=== Exercise requirements ===
Transcribe exactly the line that contains "100 (264, 1374)" and every line after it through the end of the records, with nothing else.
BEGIN
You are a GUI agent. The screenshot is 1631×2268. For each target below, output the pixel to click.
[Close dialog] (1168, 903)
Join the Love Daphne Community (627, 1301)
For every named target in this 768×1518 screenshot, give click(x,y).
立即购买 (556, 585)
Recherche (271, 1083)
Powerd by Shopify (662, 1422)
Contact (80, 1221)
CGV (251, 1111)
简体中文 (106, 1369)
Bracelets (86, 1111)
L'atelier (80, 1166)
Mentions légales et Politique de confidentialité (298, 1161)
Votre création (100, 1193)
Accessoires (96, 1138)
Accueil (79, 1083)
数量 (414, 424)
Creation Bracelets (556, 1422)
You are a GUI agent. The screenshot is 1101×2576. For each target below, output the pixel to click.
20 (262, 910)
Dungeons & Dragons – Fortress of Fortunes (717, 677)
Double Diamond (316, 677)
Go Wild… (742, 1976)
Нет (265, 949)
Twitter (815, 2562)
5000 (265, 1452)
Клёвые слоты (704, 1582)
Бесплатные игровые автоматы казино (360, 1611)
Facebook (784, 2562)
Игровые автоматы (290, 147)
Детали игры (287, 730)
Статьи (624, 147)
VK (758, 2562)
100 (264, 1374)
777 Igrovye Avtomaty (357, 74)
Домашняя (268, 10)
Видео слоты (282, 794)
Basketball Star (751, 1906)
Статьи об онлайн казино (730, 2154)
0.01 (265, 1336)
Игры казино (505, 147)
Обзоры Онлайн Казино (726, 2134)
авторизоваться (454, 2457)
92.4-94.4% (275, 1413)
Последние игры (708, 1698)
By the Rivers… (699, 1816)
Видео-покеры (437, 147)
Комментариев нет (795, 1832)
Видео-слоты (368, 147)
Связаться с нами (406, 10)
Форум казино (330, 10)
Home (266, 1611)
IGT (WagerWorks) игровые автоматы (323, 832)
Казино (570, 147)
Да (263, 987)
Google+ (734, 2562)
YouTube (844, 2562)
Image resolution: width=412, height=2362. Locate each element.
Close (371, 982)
END
=== Reply ===
100 (264, 1374)
777 Igrovye Avtomaty (357, 74)
Домашняя (268, 10)
Видео слоты (282, 794)
Basketball Star (751, 1906)
Статьи об онлайн казино (730, 2154)
0.01 (265, 1336)
Игры казино (505, 147)
Обзоры Онлайн Казино (726, 2134)
авторизоваться (454, 2457)
92.4-94.4% (275, 1413)
Последние игры (708, 1698)
By the Rivers… (699, 1816)
Видео-покеры (437, 147)
Комментариев нет (795, 1832)
Видео-слоты (368, 147)
Связаться с нами (406, 10)
Форум казино (330, 10)
Home (266, 1611)
IGT (WagerWorks) игровые автоматы (323, 832)
Казино (570, 147)
Да (263, 987)
Google+ (734, 2562)
YouTube (844, 2562)
Image resolution: width=412, height=2362. Locate each element.
Close (371, 982)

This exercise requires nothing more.